## Document section
•••

The case was referred to the undersigned for the issuance of all preliminary orders and any recommendations to the district court regarding dispositive matters. See N.D. Fla. Loc. R. 72.2(C); see also 28 U.S.C. § 636(b)(1)(B); Fed.R.Civ.P. 72(b). Upon review of Hart's litigation history, the court concludes he is prohibited from proceeding in forma pauperis. Therefore, the court will vacate its order granting Hart IFP status, and recommend that this case be dismissed without prejudice for his failure to pay the filing fee at the time he initiated this lawsuit, pursuant to 28 U.S.C. 1915(g).
I. BACKGROUND
When Hart commenced this case, he was an inmate of the Florida Department of Corrections (“FDOC”) confined at Blackwater River Correctional Facility (ECF No. 1 at 2). Hart names Chief S. Davis, the Chief of Security at Blackwater River C. F., as the sole Defendant (id. at 1-2). Hart alleges he was attacked by an inmate and hit in the head and face with a lock on June 10, 2020 (id. at 5-77, 14-15). Hart claims Chief Davis violated his rights under the First and Eighth Amendments (id. at 7). He seeks monetary damages in the amount of $3,000,000.00 (id.).
The court refers to the page numbers automatically assigned by the court's electronic filing system.

•••

## Dataset section
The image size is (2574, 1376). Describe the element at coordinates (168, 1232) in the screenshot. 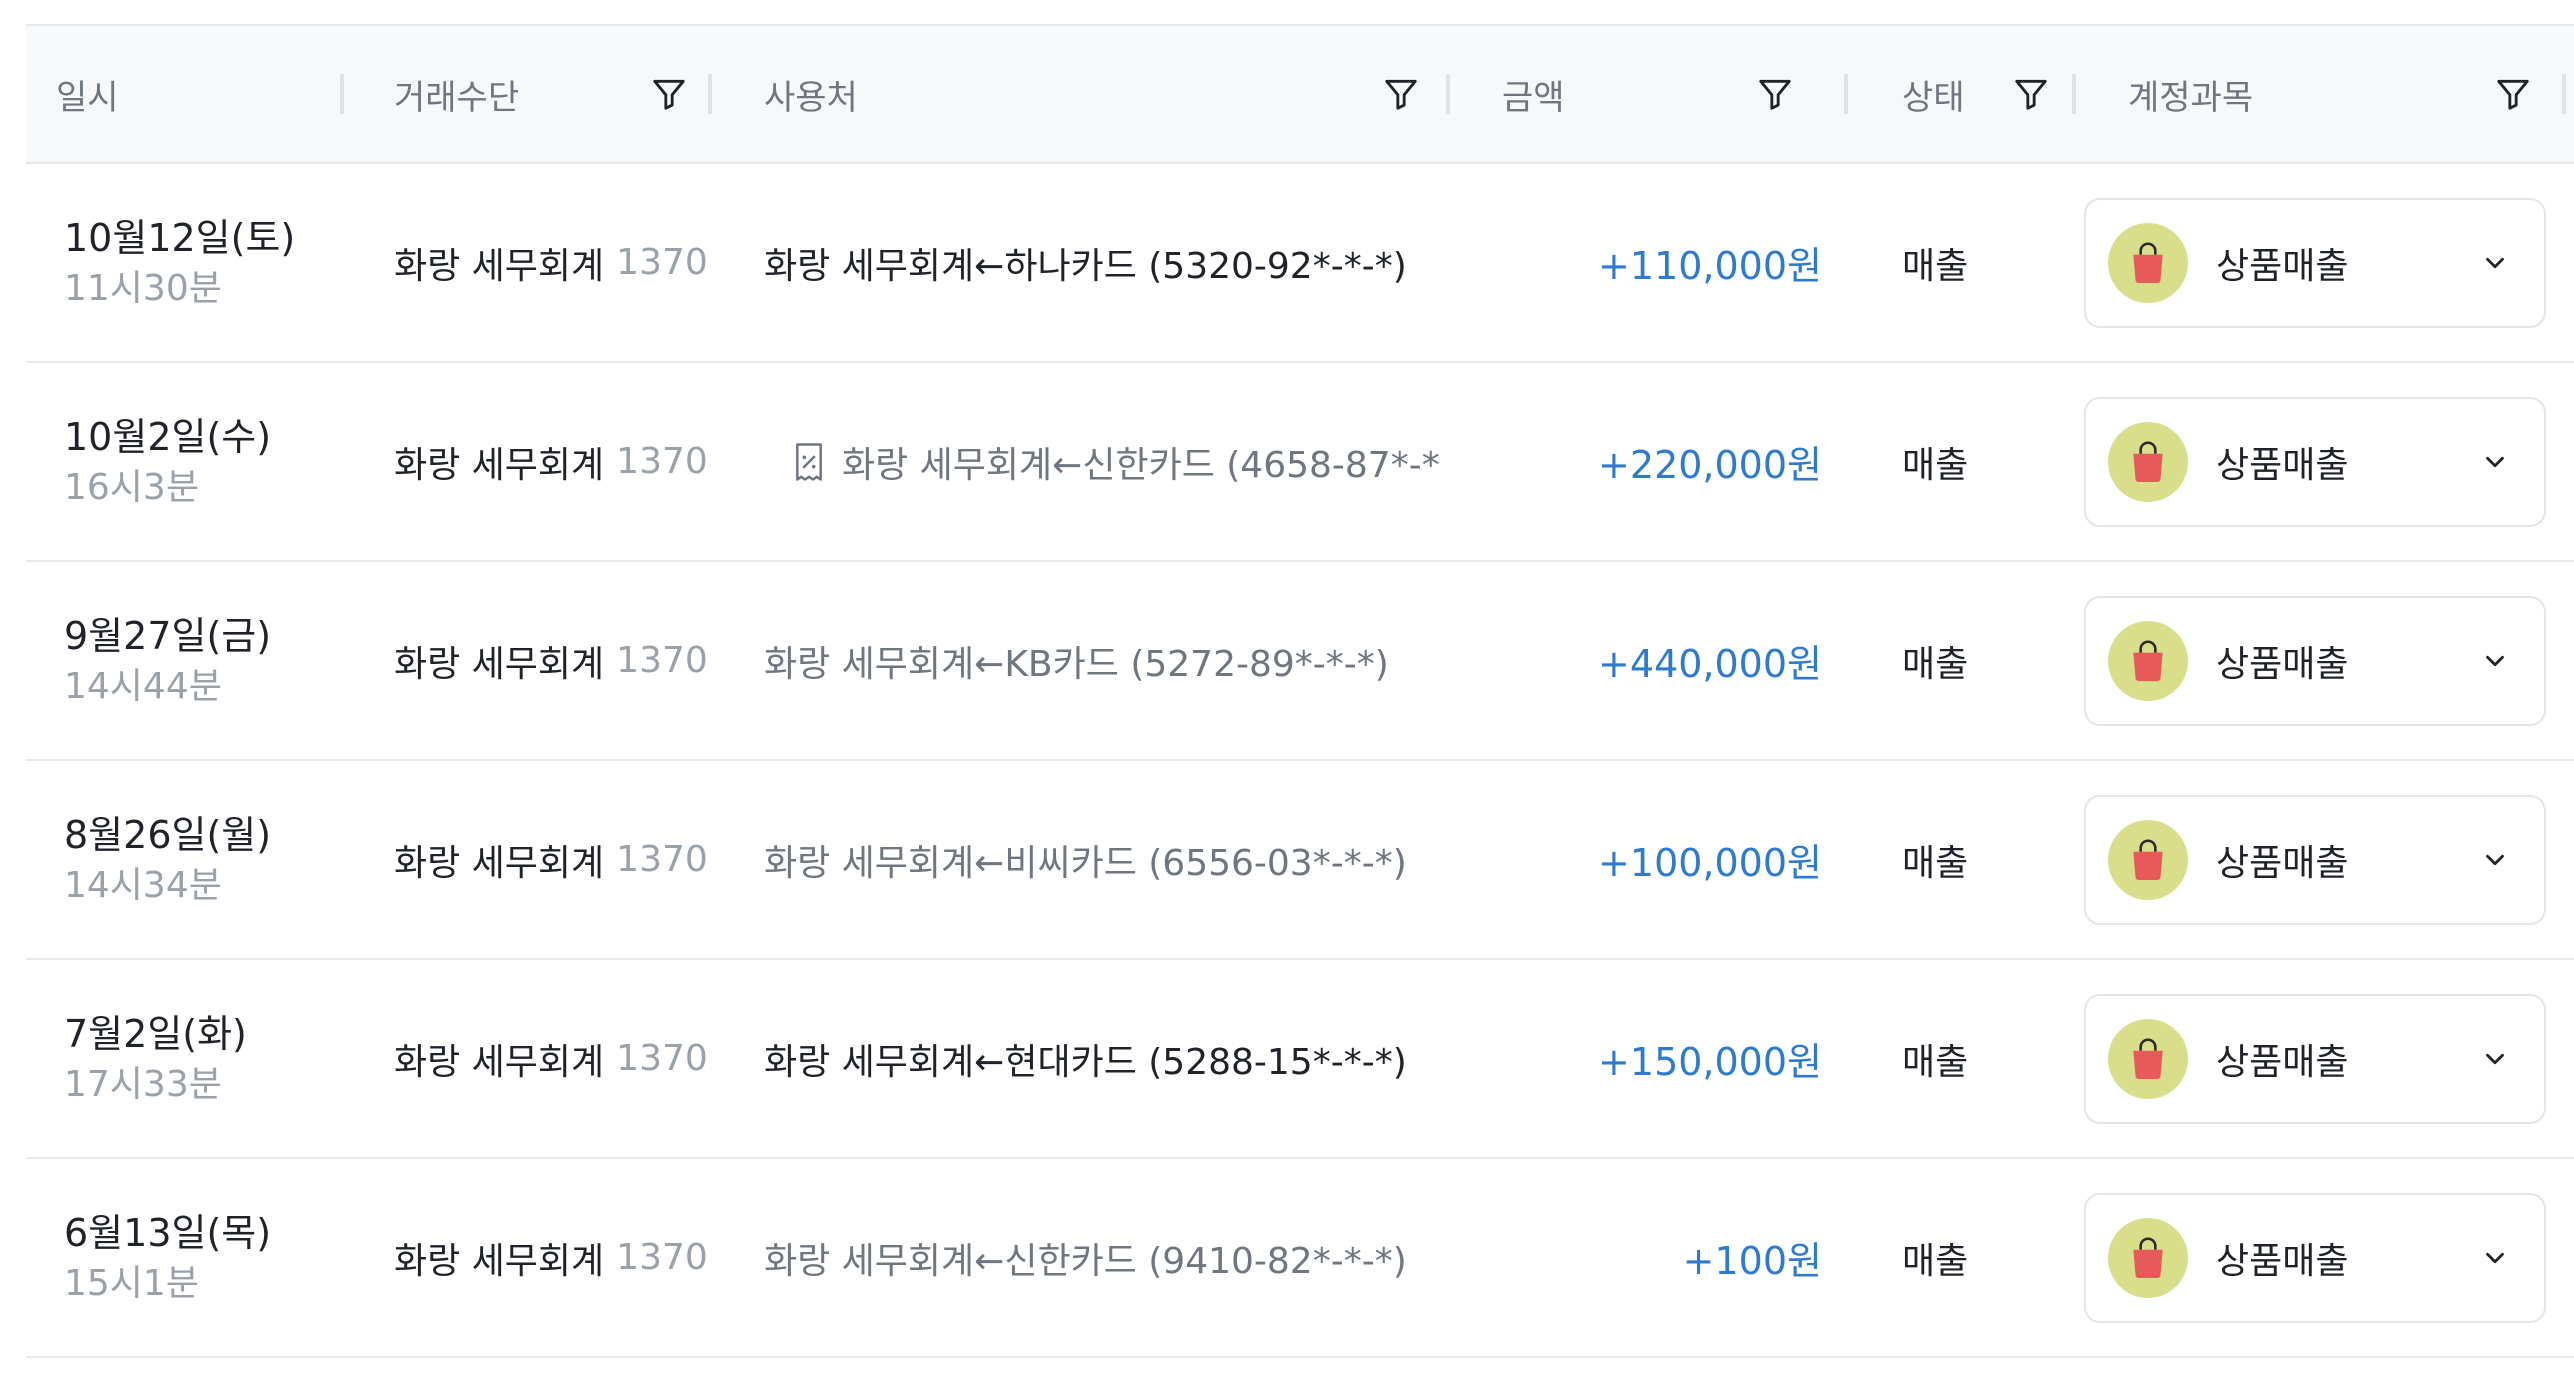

•••

## Exercises
A. Using the court excerpt about Hart's case, decide whether each statement agrees with it, answering yes or no and quoting the deciding words: (i) Hart was held at Blackwater River Correctional Facility when he began the case; (ii) Hart sues more than one defendant; (iii) Hart claims violations of the Fourth Amendment.
B. Resume the court excerpt about Hart's case from the point where it stops.
The data has no connection to the court excerpt about Hart's case.

## Answers by task
A.
(i) Yes: "confined at Blackwater River Correctional Facility"
(ii) No: "as the sole Defendant"
(iii) No: "under the First and Eighth Amendments"

B.
II. DISCUSSION
Title 28 U.S.C. § 1915(g) prohibits a prisoner from proceeding in forma pauperis if the prisoner previously filed three or more actions that were dismissed for frivolity, maliciousness, or for failure to state a claim. See 28 U.S.C. § 1915(g). The statute provides a narrow exception for instances in which the prisoner-litigant is in imminent danger of serious physical injury. Id. The statute provides in relevant part:
In no event shall a prisoner bring a civil action or appeal a judgment in a civil action or proceeding under this section if the prisoner has, on 3 or more prior occasions, while incarcerated or detained in any facility, brought an action or appeal in a court of the United States that was dismissed on the grounds that it is frivolous, malicious, or fails to state a claim upon which relief may be granted, unless the prisoner is under imminent danger of serious physical injury.28 U.S.C. § 1915(g).
A prisoner who is barred from proceeding in forma pauperis must pay the filing fee at the time he initiates his lawsuit, and failure to do so warrants dismissal of his case without prejudice. See Dupree v. Palmer, 284 F.3d 1234, 1236 (11th Cir. 2002) (holding that “the proper procedure is for the district court to dismiss the complaint without prejudice when it denies the prisoner leave to proceed in forma pauperis pursuant to the provisions of § 1915(g), ” because the prisoner “must pay the filing fee at the time he initiates the suit”); Vanderberg v. Donaldson, 259 F.3d 1321, 1324 (11th Cir. 2001) (stating that after three meritless suits, a prisoner must pay the full filing fee at the time he initiates suit). As previously discussed, the only exception is if the prisoner alleges that he is “under imminent danger of serious physical injury.” 28 U.S.C. § 1915(g); see also Brown v. Johnson, 387 F.3d 1344 (11th Cir. 2004).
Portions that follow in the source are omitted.